▶ **Consigne donnée 1**
Dans la discussion sur le Mac qui ne démarre plus, que doit faire ibanezmac pour que sa machine fonctionne de nouveau ?
▶ **Consigne donnée 2**
Transformez en tableau Markdown à deux colonnes, « N° » et « Entrée », les entrées de l'extrait du jeu de données, en laissant de côté les lignes vides. Commencez à la ligne qui contient « Aktuelles (220, 131) » et arrêtez-vous après celle qui contient « wydarzenia Wieliczka (195, 1284) ».

▶ **Extrait du document**

□ □ □ □ □

# Mac qui démarre plus : Ce n'est pas la pile !



## ibanezmac (18 Mars 2005)

....alors c'est quoi ? 
A la suite d'une nuit de repos, mon PM fait ecran noir a l'allumage...
Ya le gong, mais ca fait plus rien d'autre.
Pour que ca marche je dois appuyer sur le ptit bouton a coté de la pile, pour reinitaliser la carte mère.
Quel est le probleme ?


----------



## Modern__Thing (18 Mars 2005)

probablement mal eteint ou coupe par une pane de courant si tu as du reinitialiser le PMU


----------



## ntx (18 Mars 2005)

ibanezmac a dit:
			
		

> Quel est le probleme ?


Bonjour,
si c'est un G4 Quicksilver, c'est un bug de la carte mere bien connu. Cela m'arrive regulierement dpeuis quelques temps. Il faut eviter les arrets impromptus genre panne EDF.


----------



## ibanezmac (19 Mars 2005)

Modern__Thing a dit:
			
		

> probablement mal eteint ou coupe par une pane de courant si tu as du reinitialiser le PMU



'soir !

□ □ □ □ □

▶ **Extrait du jeu de données**
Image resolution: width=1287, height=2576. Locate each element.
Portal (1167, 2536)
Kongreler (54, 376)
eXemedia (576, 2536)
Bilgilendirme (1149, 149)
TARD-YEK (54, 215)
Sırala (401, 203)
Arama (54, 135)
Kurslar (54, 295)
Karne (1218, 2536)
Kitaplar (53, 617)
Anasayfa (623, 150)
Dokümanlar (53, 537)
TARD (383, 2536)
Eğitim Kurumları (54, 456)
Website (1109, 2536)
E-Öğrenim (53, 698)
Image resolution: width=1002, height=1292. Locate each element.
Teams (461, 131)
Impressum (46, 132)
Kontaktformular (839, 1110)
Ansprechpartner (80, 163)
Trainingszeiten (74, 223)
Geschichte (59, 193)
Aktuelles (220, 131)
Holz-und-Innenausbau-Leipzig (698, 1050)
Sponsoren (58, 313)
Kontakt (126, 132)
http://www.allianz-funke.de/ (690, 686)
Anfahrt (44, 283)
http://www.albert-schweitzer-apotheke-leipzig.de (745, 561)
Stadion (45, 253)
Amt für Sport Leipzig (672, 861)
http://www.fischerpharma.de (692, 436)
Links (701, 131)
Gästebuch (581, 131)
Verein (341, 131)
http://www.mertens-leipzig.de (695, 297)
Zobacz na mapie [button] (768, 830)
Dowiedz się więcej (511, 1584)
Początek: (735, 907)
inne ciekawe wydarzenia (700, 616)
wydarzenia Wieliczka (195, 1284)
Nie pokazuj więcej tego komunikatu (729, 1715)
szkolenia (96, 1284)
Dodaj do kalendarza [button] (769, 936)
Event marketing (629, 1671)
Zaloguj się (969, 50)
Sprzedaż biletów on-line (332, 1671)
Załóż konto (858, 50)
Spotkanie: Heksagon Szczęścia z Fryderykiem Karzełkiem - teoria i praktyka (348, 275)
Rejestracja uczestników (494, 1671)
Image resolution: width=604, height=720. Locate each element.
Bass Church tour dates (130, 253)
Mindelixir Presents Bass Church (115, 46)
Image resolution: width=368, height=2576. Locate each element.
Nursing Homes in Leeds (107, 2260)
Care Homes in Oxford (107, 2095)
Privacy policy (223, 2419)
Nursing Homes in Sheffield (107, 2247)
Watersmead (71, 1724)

□ □ □ □ □

▶ **Réponse complète 1**
Appuyer sur le petit bouton à côté de la pile pour réinitialiser la carte mère.

▶ **Réponse complète 2**
| N° | Entrée |
|---|---|
| 1 | Aktuelles (220, 131) |
| 2 | Holz-und-Innenausbau-Leipzig (698, 1050) |
| 3 | Sponsoren (58, 313) |
| 4 | Kontakt (126, 132) |
| 5 | http://www.allianz-funke.de/ (690, 686) |
| 6 | Anfahrt (44, 283) |
| 7 | http://www.albert-schweitzer-apotheke-leipzig.de (745, 561) |
| 8 | Stadion (45, 253) |
| 9 | Amt für Sport Leipzig (672, 861) |
| 10 | http://www.fischerpharma.de (692, 436) |
| 11 | Links (701, 131) |
| 12 | Gästebuch (581, 131) |
| 13 | Verein (341, 131) |
| 14 | http://www.mertens-leipzig.de (695, 297) |
| 15 | Zobacz na mapie [button] (768, 830) |
| 16 | Dowiedz się więcej (511, 1584) |
| 17 | Początek: (735, 907) |
| 18 | inne ciekawe wydarzenia (700, 616) |
| 19 | wydarzenia Wieliczka (195, 1284) |